Et pourtant les sujets de discorde ne manquent pas. C’est ce qui pimente le calendrier diplomatique. Avec les Américains d’abord. L’application d’un slogan électoral de Donald Trump « America First » commence à trouver des traductions économiques et politiques et altérer ses rapports avec ses alliés. Ses dernières décisions d’épaissir les barrières douanières sur certains produits comme l’acier ont été très mal perçues par l’Union européenne qui lors de son dernier sommet de Bruxelles a laissé transpirer quelques aigreurs et quelques menaces de réciprocité à peine voilées. Un fait qui au minimum augure d’une sourde tension quand il n’ouvre pas la voie à une guerre commerciale entre deux grands alliés de la famille occidentale.
Sur le plan politique, la menace proférée par Donald Trump de se retirer de l’accord international sur le nucléaire iranien fait peser sur la stabilité régionale une menace vitale. Emmanuel Macron, parlant au nom de l’Europe avait souligné la validité politique et stratégique de cette entente avec le régime iranien indiquant implicitement que toute remise en cause en l’état pourrait mener à une déstabilisation régionale. Macron ne rate aucune occasion pour adresser des messages au leadership iranien de renoncer à la fois à son programme balistique et son agressivité hégémonique à l’égard de ses voisins.
Avec la Russie de Vladimir Poutine, le niveau de tension est monté d’un cran suite à l’affaire de l’espion russe Sergueï Skripal. Alors que l’Union Européenne était en relation de négociation difficile avec la Grande Bretagne de Thérèsa May à cause des aléas du Brexit, Emmanuel Macron est monté au créneau pour faire preuve d’une fermeté inédite à l’égard de Moscou et d’une solidarité déterminée et à toute épreuve avec Londres. Cela s’est traduit par l’expulsion de diplomates et une tension politique et verbale entre les deux blocs (Russie/Europe) qui rappellent les heures sombres de la guerre froide.

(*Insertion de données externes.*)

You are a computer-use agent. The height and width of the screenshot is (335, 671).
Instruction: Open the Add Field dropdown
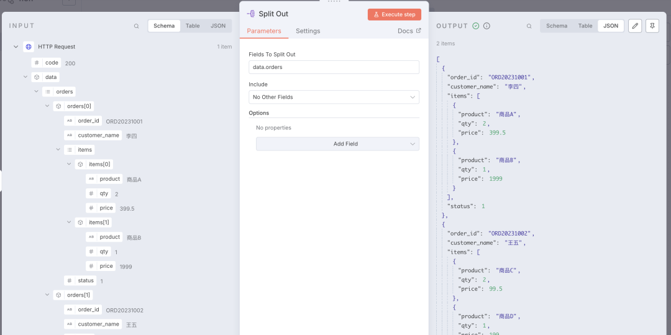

Et pourtant entre Donald Trump, Vladimir Poutine d’un côté et Emmanuel Macron de l’autre, le chemin était pavé de bonnes résolutions produites par de bonnes fées. Dès son arrivée à l’Elysée, le président Français s’est ingénié à innover dans la relation quitte à produire des ruptures ou à aller à contre sens. Avec la Russie, la relation sous l’ère François Hollande était au point mort. Emmanuel Maçon était venu casser cette dynamique paralysante. D’où la réception en grandes pompes de Vladimir Poutine au château de Versailles, d’où cette volonté de sortir à tout prix la Russie de l’angle antagoniste des relations internationales en militant pour un changement de ton à son égard et d’essayer de l’intégrer dans un schéma multilatéral, le seul capable de solutionner des crises régionales. Le risque de ce pari était sans doute d’encourager le penchant autocrate de Vladimir Poutine qui pourrait interpréter l’ouverture des Européens à son égard comme un signe de faiblesse.
Avec Donald Trump, Emmanuel Macron est parti à contre-courant de sa nature. Le nationalisme restreint Donald Trump choque profondément les valeurs et la doctrine de croyances d’Emmanuel Macron nourri au biberon de la mondialisation et de l’ouverture économique. Et pourtant, cela ne l’a pas empêché de dérouler le tapis rouge au nouveau président américain. Les images complices de la Tour Eiffel et du 14 juillet sont encore présentes dans les mémoires pour souligner cette complicité hors norme et cette alchimie forcée. Il est vrai qu’à cette période l’enjeu gravissime pour Emmanuel Macron était de tenter de séduire Donald Trump et le convaincre de ne pas se retirer l’accord climat de Paris obtenu au forceps et après un accouchement douloureux de la diplomatie française.
Signe des temps favorables pour les postures diplomatiques d’Emmanuel Macron, sa rencontre avec Donald Trump et Vladimir Poutine intervient alors que le premier incarne une volonté nationaliste agressive pyromane et de repli sur soi et le second une tentation autoritaire et hégémonique. Il n’aura aucun mal à célébrer les esprits du multilatéralisme pacifique et pourra incarner au nom de l’Europe la modération et la sagesse qui font défaut à ces deux illustres interlocuteurs.